Les autorités américaines ont gelé plus de 701 millions de dollars en cryptomonnaie liés à des escroqueries à l'investissement ciblant des Américains, dans le cadre d'une répression continue.
Le ministère américain de la Justice a déclaré jeudi que les fonds avaient été bloqués grâce à une coordination avec les plateformes d'échange de cryptomonnaies et des actions en justice, dans le cadre des efforts menés par sa "Scam Center Strike Force". Les agences chargées de l'application des lois travaillant aux côtés de cette unité se sont concentrées sur les réseaux gérant des centres d'escroquerie ciblant des victimes américaines.
« La "Scam Center Strike Force" poursuit son travail pour identifier, saisir et confisquer les fonds impliqués dans le blanchiment d'argent lié aux escroqueries, afin que les fonds puissent être restitués aux victimes chaque fois que possible », a déclaré l'agence.
Une partie significative des actifs bloqués intervient alors que les autorités étendent l'utilisation des cryptomonnaies confisquées. En mars de l'année dernière, le président américain Donald Trump a signé un décret visant à établir une Réserve stratégique de Bitcoin et un Stock d'actifs numériques, financés en partie par des actifs numériques saisis.
À travers l'Asie du Sud-Est, des actions de répression ont commencé à perturber l'infrastructure derrière ces stratagèmes. Les autorités ont confirmé la saisie d'un canal Telegram utilisé pour recruter des individus dans un centre d'escroquerie basé au Cambodge, où les demandeurs d'emploi étaient souvent attirés sous de faux prétextes.
Les enquêteurs ont également démantelé au moins 503 faux sites web d'investissement. Ces domaines, qui affichaient auparavant des tableaux de bord fabriqués et de faux rendements pour convaincre les utilisateurs de déposer des fonds, affichent désormais des avis de saisie informant les visiteurs que les forces de l'ordre en ont pris le contrôle.
Des activités de répression antérieures avaient déjà mis en lumière le fonctionnement de ces opérations. En décembre 2025, les autorités américaines ont saisi des domaines liés au complexe de Tai Chang en Birmanie, où des plateformes imitaient des services de trading légitimes et incitaient les victimes à télécharger des applications malveillantes avant d'extraire des fonds.
Des documents judiciaires rendus publics parallèlement à la dernière action citent deux ressortissants chinois, Huang Xingshan et Jiang Wen Jie, accusés de diriger une opération de fraude cryptographique depuis le complexe de Shunda en Birmanie. Ce site avait été saisi en novembre 2025 par l'Armée de libération nationale karen, révélant des liens entre les groupes armés et les réseaux d'escroquerie.

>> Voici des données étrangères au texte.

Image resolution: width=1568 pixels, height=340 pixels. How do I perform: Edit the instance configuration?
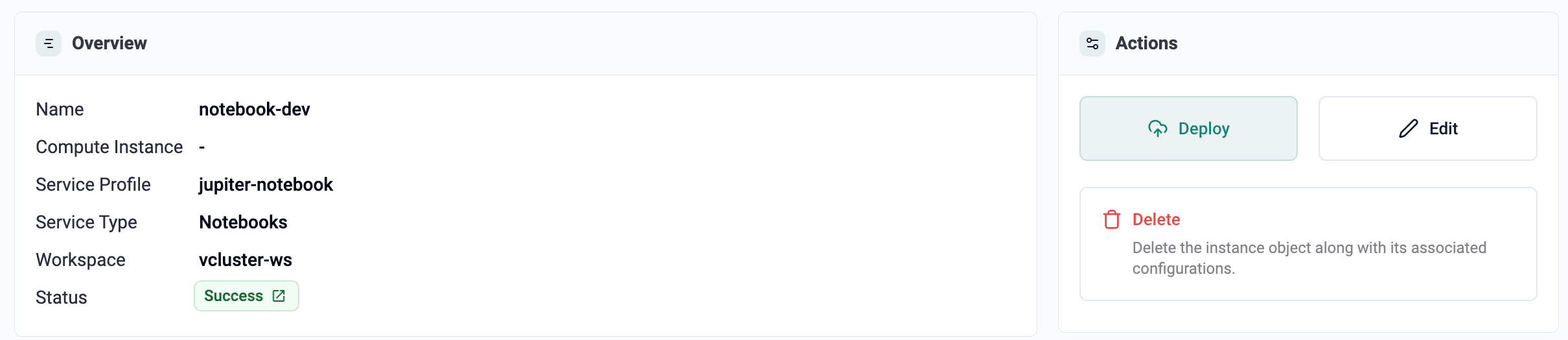click(1428, 128)
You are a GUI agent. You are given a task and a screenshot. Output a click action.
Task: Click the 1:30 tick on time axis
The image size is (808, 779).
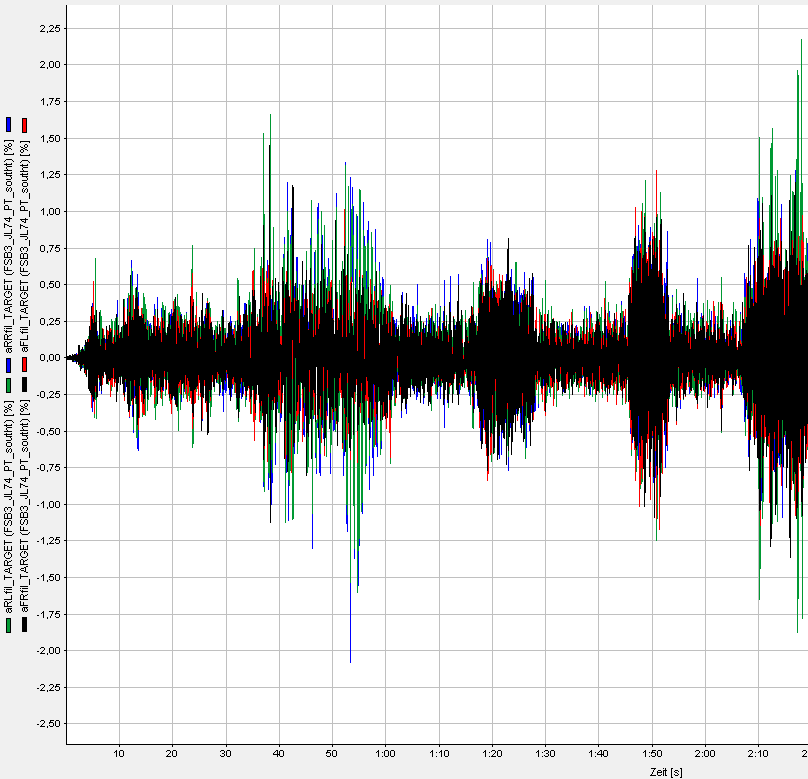(545, 753)
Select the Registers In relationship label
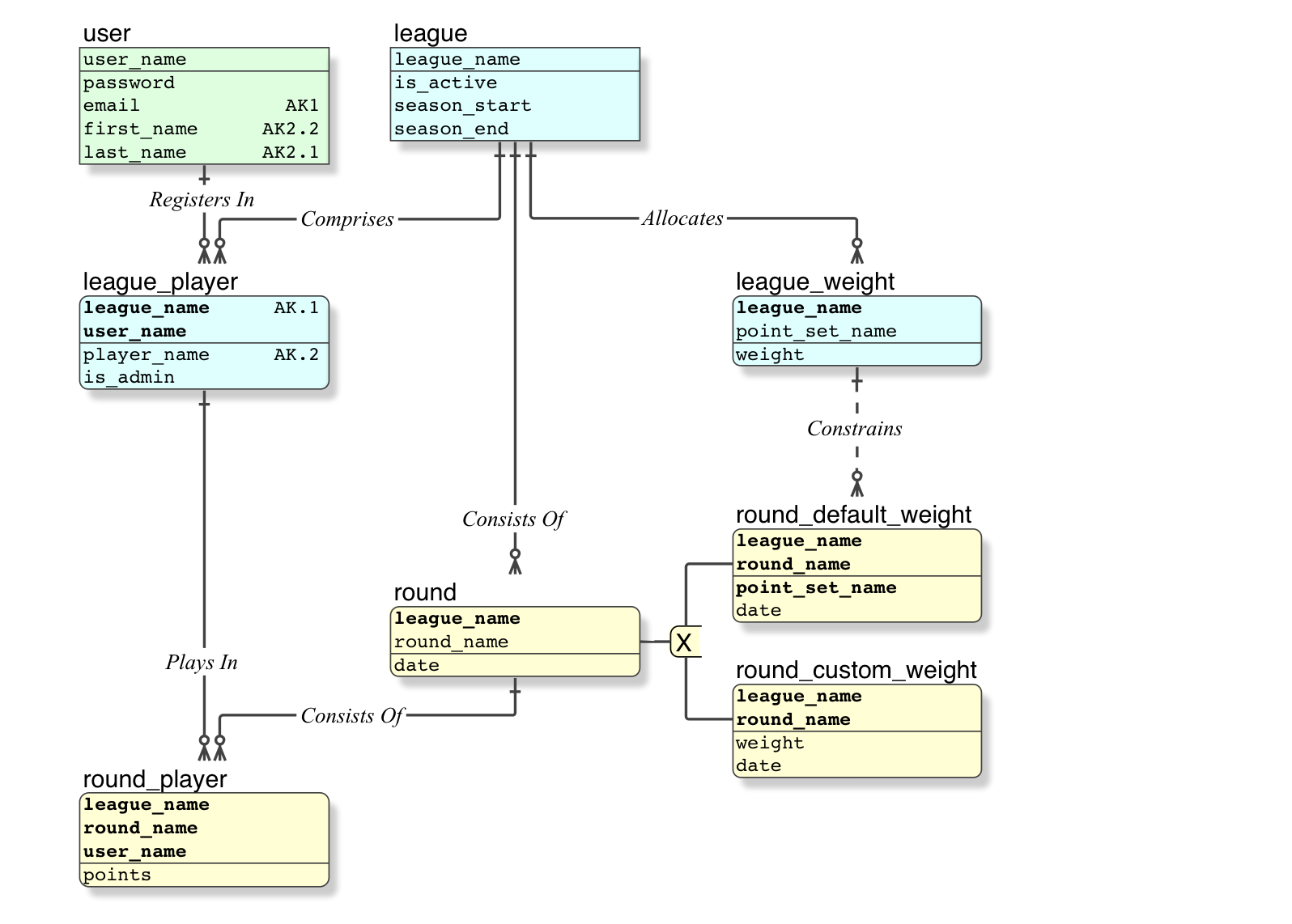1292x924 pixels. [x=202, y=200]
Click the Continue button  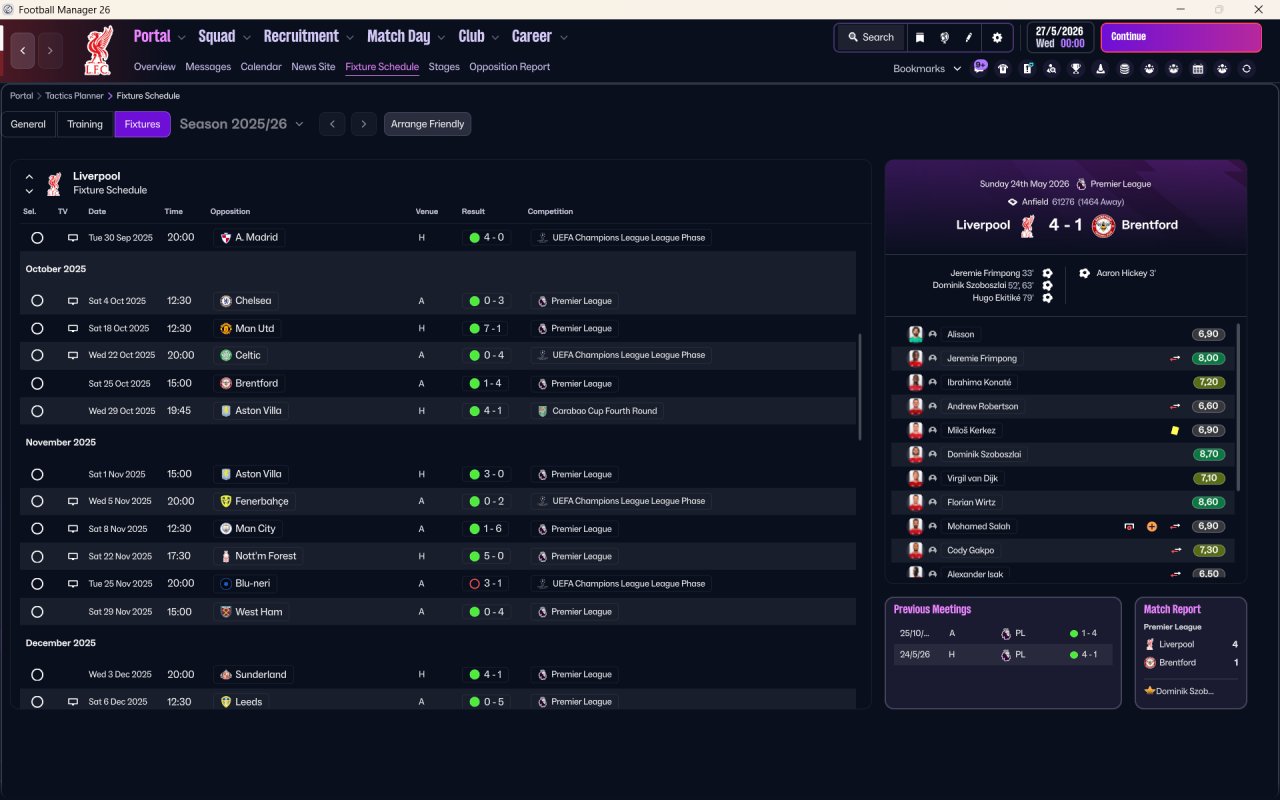coord(1181,37)
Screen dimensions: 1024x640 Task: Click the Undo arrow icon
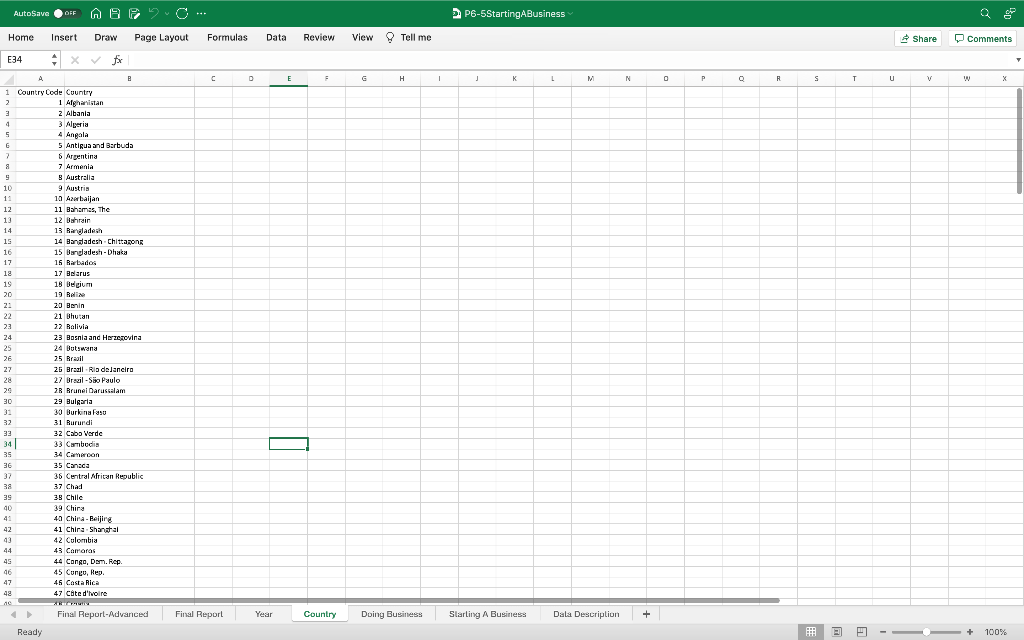click(152, 13)
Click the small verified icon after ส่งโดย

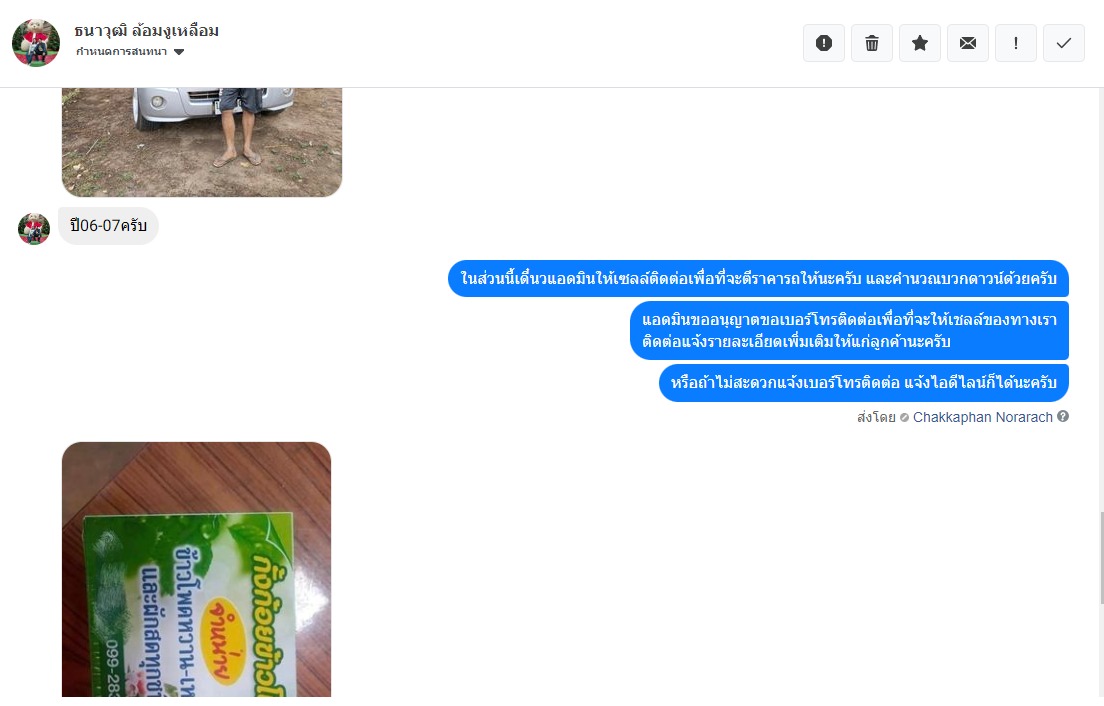point(904,417)
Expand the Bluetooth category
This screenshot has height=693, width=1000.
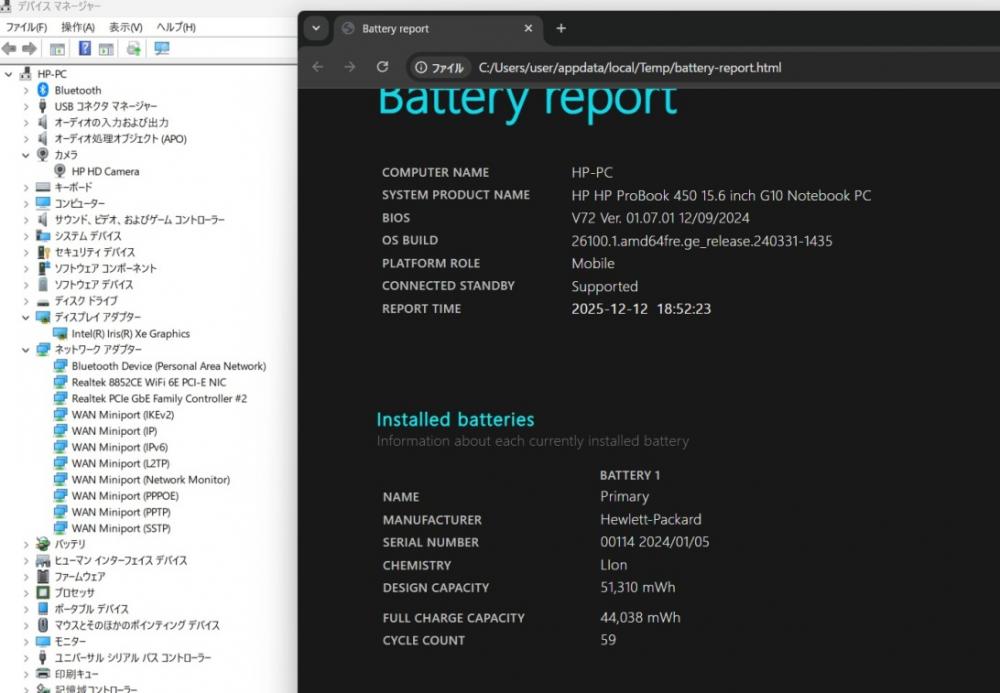(26, 90)
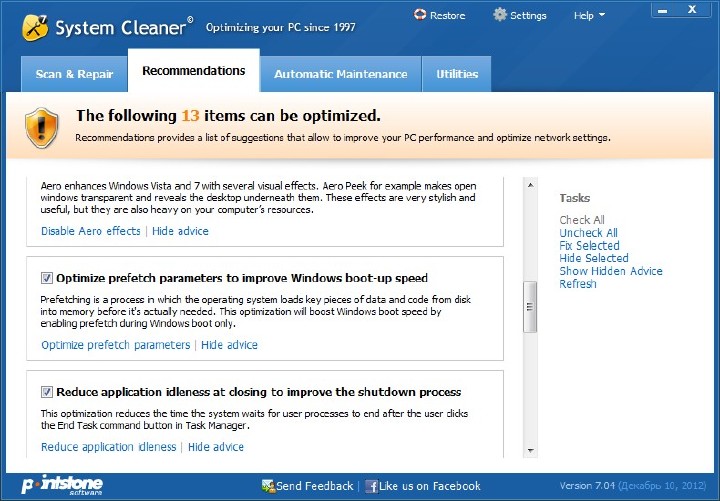Open the Automatic Maintenance tab

pos(340,74)
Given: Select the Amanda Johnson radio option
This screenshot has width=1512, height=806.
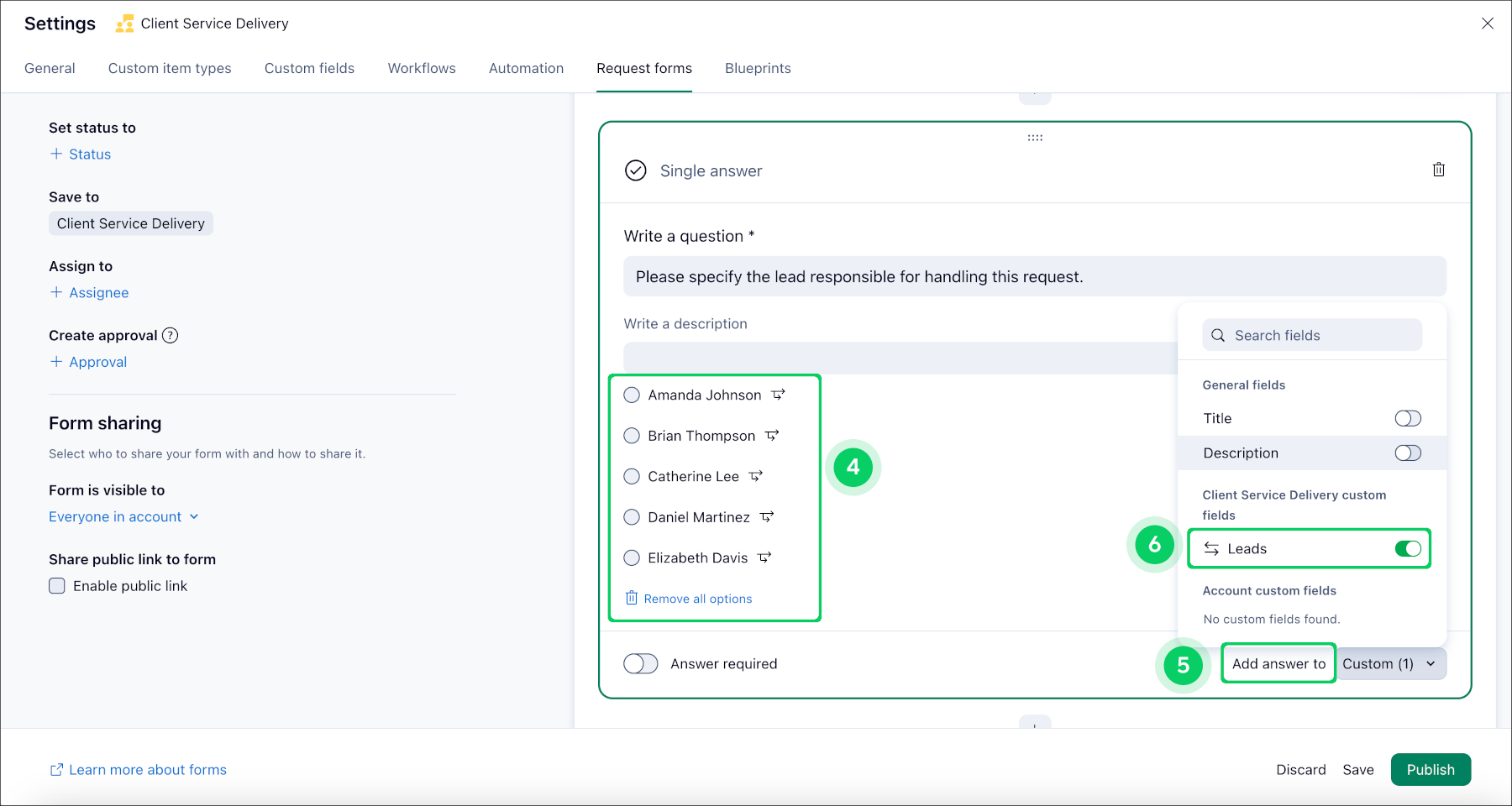Looking at the screenshot, I should point(632,395).
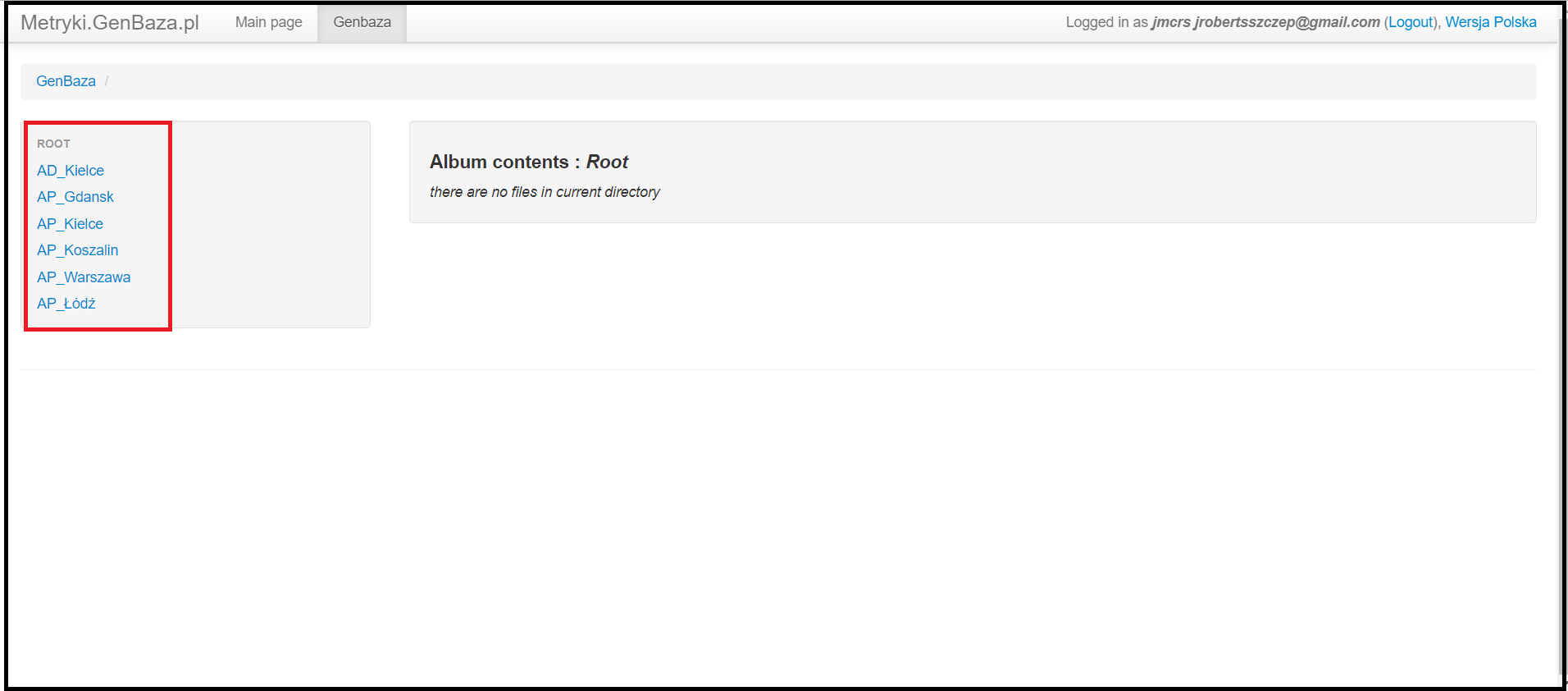Open the AD_Kielce album

pos(70,171)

La pression s'est également étendue à la collecte de renseignements. Le Département d'État américain a offert une récompense de 10 millions de dollars pour toute information susceptible de perturber les centres d'escroquerie de Tai Chang, que les enquêteurs ont liés à des activités de crime organisé dans la région.
En dehors des États-Unis, des efforts similaires ont été déployés pour freiner la fraude liée aux cryptomonnaies. Récemment, la police de Singapour a révélé qu'une opération d'un mois, menée entre le 16 mars et le 15 avril, avait permis d'éviter plus de 2,86 millions de dollars de pertes potentielles.
En travaillant avec des plateformes d'échange telles que Coinbase, Gemini, Independent Reserve et la plateforme régionale Coinhako, les autorités ont pu identifier les victimes tôt et intervenir. Les sociétés d'analyse de la blockchain TRM Labs et Chainalysis ont soutenu cet effort en traçant les transactions suspectes.
« Le succès de l'opération découle de l'échange rapide d'informations entre la police et les plateformes d'échange de cryptomonnaies participantes, ce qui a permis une identification rapide des victimes et une intervention immédiate », a déclaré la police de Singapour.
« Les agents ont mené plus de 90 interventions directes, contactant les victimes d'escroquerie à la fois par téléphone et en personne pour prévenir de nouvelles pertes financières », ont-ils ajouté.
Le nombre croissant de plaintes continue de souligner l'ampleur du problème. Le Federal Bureau of Investigation a rapporté en avril avoir reçu plus d'un million de plaintes pour cybercriminalité en 2025, avec des pertes totales atteignant environ 21 milliards de dollars.
L'Asie du Sud-Est reste au centre de bon nombre de ces opérations. Les complexes d'escroquerie dans des pays comme le Myanmar, le Cambodge et le Laos dépendent souvent de travailleurs victimes de la traite ou contraints, la fraude à l'investissement crypto apparaissant comme l'une de leurs activités les plus lucratives.